I took a bus to Angela's neighborhood this AM and from there we jumped on another bus bound for Kawangware. If I had had any preconceived notion of what the area would look like, I would have been surprised to find that the school where we held the art class was a beautiful building in great repair. I snapped this photo from the school courtyard.
Angela brought watercolor painting supplies with her. We set up the classroom before the first students arrived. Once the approximately twelve students were seated, Angela introduced me to the students. We talked with the students about USA geography, and then Angela reviewed the lesson.
First, the students used pencils to mark off boxes on their paper sheets. Then they filled the boxes in with the watercolor paints.
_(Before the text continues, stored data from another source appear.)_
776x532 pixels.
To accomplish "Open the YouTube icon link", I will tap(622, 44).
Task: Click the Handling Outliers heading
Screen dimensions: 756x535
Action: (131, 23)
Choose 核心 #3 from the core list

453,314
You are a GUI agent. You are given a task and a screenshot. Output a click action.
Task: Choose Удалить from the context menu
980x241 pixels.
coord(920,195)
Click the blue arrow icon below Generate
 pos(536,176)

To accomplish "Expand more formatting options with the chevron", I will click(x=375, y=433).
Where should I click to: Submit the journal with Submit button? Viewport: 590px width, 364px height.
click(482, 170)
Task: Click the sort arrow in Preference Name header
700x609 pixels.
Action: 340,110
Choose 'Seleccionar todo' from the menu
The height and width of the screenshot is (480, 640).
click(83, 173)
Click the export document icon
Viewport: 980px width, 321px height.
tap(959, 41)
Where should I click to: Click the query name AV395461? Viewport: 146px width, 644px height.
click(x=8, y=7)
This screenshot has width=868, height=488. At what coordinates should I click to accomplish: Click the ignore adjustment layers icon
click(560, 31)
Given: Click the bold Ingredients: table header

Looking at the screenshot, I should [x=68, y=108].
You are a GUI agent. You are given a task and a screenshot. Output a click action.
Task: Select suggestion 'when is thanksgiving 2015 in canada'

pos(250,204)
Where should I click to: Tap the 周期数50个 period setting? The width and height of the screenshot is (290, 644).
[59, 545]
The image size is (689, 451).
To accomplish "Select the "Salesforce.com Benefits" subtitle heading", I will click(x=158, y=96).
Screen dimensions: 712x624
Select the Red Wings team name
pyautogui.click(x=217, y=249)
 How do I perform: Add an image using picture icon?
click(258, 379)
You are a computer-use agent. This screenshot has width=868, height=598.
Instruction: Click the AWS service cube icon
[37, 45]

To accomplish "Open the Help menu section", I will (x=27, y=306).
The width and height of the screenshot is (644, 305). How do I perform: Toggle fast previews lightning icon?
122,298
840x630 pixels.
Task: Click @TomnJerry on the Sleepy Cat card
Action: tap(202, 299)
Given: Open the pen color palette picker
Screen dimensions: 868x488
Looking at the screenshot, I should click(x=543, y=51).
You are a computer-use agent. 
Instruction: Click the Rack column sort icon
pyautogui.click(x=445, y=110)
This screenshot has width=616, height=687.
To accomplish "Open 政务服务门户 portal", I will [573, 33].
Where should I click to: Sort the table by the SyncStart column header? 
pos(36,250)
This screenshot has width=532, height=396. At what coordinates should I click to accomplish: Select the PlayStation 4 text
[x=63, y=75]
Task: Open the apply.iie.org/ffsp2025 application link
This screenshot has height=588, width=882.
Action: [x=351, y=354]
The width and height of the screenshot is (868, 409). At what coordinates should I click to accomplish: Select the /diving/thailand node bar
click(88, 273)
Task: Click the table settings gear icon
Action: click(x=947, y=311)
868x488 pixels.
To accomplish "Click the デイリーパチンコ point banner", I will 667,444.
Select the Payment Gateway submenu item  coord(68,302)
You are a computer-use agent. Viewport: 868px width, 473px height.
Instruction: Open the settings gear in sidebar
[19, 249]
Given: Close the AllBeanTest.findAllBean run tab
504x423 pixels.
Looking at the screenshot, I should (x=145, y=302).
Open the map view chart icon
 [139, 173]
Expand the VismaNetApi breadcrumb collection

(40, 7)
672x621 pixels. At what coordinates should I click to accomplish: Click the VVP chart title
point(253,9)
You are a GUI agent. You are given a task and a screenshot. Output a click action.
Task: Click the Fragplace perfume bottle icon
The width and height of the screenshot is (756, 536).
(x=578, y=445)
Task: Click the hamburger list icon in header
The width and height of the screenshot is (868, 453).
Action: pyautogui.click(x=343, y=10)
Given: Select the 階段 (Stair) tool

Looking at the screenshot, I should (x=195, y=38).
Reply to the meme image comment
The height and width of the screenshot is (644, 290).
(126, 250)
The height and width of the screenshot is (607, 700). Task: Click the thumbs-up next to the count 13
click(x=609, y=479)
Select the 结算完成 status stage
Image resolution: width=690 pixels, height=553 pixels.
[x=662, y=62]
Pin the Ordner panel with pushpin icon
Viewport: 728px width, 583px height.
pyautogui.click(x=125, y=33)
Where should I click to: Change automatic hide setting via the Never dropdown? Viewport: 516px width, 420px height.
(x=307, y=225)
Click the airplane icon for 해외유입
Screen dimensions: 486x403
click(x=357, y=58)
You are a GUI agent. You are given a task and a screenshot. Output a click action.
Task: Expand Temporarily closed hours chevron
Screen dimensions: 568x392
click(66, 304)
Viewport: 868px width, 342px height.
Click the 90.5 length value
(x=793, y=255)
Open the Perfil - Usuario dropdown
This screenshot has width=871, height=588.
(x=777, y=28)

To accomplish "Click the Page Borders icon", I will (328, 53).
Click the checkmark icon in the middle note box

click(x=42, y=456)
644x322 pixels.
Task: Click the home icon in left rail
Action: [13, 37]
Finally, when dry, the painted paper was placed on the bottom of a box that Angela brought with her, a marble was dropped in black paint, and then dropped into the box on top of the watercolor design, and the student then shook the box around, moving the black-paint covered marble over the watercolor design. Here's Angela and I with the box ...
It was interesting to see how the students personalized the project - check out the finished designs! I did the one with the spiral design. Angela thought that the students had fun with the fact that we were doing the project with them.
Angela and I were joined by an employee from the Japanese Embassy, named Hisashi, who has helped Angela with the art class before. Last time he was there, he taught the boys some karate. They reviewed their karate together on the quad lawn for ten minutes, after we completed the art project, and before we left the school grounds.
While some of the students were reviewing their karate, I learned how to play two conga drums from one of the students, who is very good! He said that he learned to play at the school; he invited me back to the school for additional instruction:) This is the student who instructed me in congo techniques ...
After the morning program had ended - approximately three hours after we'd arrived - Angela and I went back to her apartment where I got to meet her boyfriend, she made lunch, we watched a Twilight-style movie "I am Number Four" which Angela and I agreed was unexpectedly pretty good, and just generally hung out. They then dropped me off in town, on their way out. It was a great afternoon!